Die Polizei beginnt mit der Aufarbeitung der Proteste: Dafür prüft sie Tausende Videos und Bilder zur Blockupy-Gewalt. Wieder werden Vorwürfe eines zu defensiven Einsatzes laut. Polizeipräsident Bereswill rechtfertigt den Rückzug.
Während sich das Blockupy-Bündnis und die Linkspartei weiterhin heftiger Kritik wegen der gewaltsamen Ausschreitungen am vergangenen Mittwoch in Frankfurt ausgesetzt sehen, hat die Polizei mit der Aufarbeitung des Geschehens begonnen. Innerhalb der Frankfurter Behörde wird derzeit darüber diskutiert, welche Lehren für künftige, ähnlich gelagerte Einsätze zu ziehen sind.
Polizeipräsident Gerhard Bereswill sagte dieser Zeitung, die Polizei prüfe das eigene Vorgehen nach jedem Einsatz und versuche, aus den Erfahrungen zu lernen – „das ist auch diesmal der Fall“. Dabei werde auch die Frage aufgeworfen, ob die Polizei am Morgen mit genügend Einsatzkräften an den richtigen Stellen in der Stadt vertreten gewesen sei. „Die Präsenz an Brennpunkten ist ein Punkt, den wir genauer hinterfragen und aufarbeiten werden“, so Bereswill.
Dass die Polizei während der Krawalle zu defensiv aufgetreten sei, sieht Bereswill nicht. „Wir sind gegen erkannte Straftäter offensiv vorgegangen, insofern lag vor allem am Vormittag keine Deeskalationstaktik zugrunde.“ Zudem sei die Polizei an Recht und Gesetz gebunden. Festnahmen dürften nur erfolgen, wenn einer einzelnen Person ein konkreter strafrechtlicher Vorwurf gemacht werden könne und Haftgründe vorlägen. Er sei zuversichtlich, so Bereswill, dass durch die Auswertung des vorhandenen Beweismaterials noch weitere Straftäter ermittelt und verfolgt werden könnten.

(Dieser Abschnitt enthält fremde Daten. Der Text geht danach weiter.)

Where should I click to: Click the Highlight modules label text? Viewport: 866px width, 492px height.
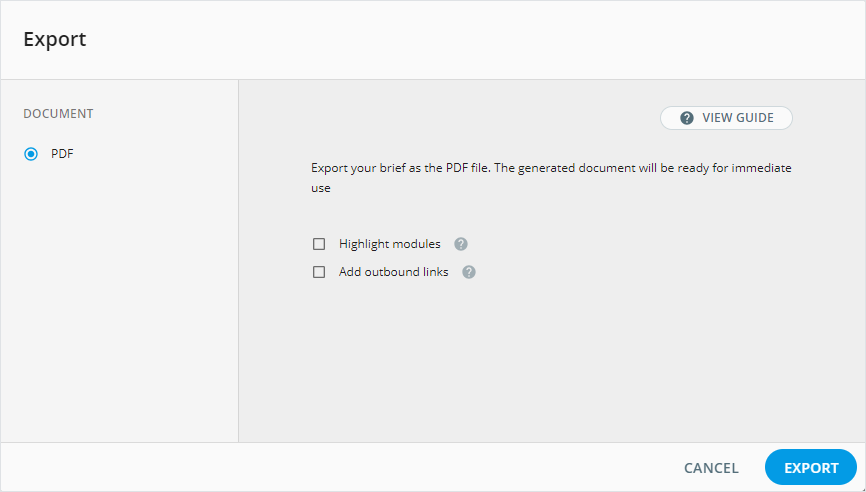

Polizeigewerkschaft gibt Wilken Mitschuld
Dem Vernehmen nach liegen der Polizei Tausende Videos und Bilddokumente vor, die nun ausgewertet werden müssen. Darunter ist nicht nur Material von hessischen Einsatzkräften, sondern auch jener Einheiten aus anderen Bundesländern, die während der Krawalle an unterschiedlichen Stellen in der Stadt eingesetzt waren. Die Auswertung wird voraussichtlich Monate dauern.

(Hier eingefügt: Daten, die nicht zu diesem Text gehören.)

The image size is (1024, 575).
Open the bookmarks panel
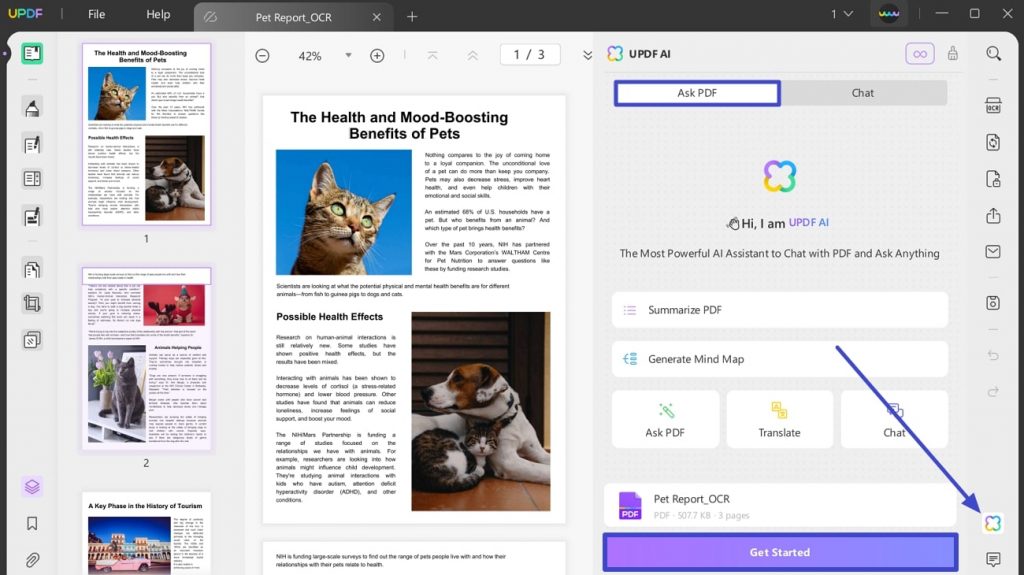click(32, 523)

Unter den eingesetzten Beamten wird unterdessen darüber diskutiert, ob die Anordnung der Polizeiführung, sich an den Brennpunkten zurückzuziehen, hilfreich war. Ein Frankfurter Polizist hatte in der Frankfurter Allgemeinen Sonntagszeitung geäußert, er habe das Gefühl gehabt, „klein beigeben“ zu müssen. Bereswill sagte, gerade diese Anordnung sei zu diesem Zeitpunkt richtig und notwendig gewesen – zum Schutz der Beamten. An den gewalttätigen Ausschreitungen hätten am frühen Morgen bis zu 4000 Personen teilgenommen, die die Polizisten bei jeder sich bietenden Gelegenheit angegriffen hätten. Aufgrund dieser extremen Gewaltbereitschaft sowie des koordinierten Vorgehens an mehr als 20 Orten in der Stadt sei es notwendig gewesen, die Polizeikräfte in größere Organisationseinheiten zu strukturieren, um die Sicherheit der Beamten zu gewährleisten. Dies habe letztlich dazu geführt, dass sich die Einheiten an Brennpunkten zunächst zurückziehen mussten beziehungsweise mit einiger Verzögerung an diesen Örtlichkeiten eingetroffen seien, fügte Bereswill hinzu. „Jedes andere Handeln hätte zu gefährlichen Situationen für die Einsatzkräfte geführt.“
Die Polizeigewerkschaften geben unterdessen dem Linken-Abgeordneten und stellvertretenden Landtagspräsidenten Ulrich Wilken eine Mitschuld an den Ausschreitungen. Seine Äußerungen seien „geeignet, eine Kultur der Verharmlosung und Ignoranz der brutalen Angriffe auf das Leben der eingesetzten Polizisten zu etablieren“, äußerte die Gewerkschaft der Polizei. Von Seiten der Deutschen Polizeigewerkschaft hieß es, Wilken sei in seinem Amt untragbar.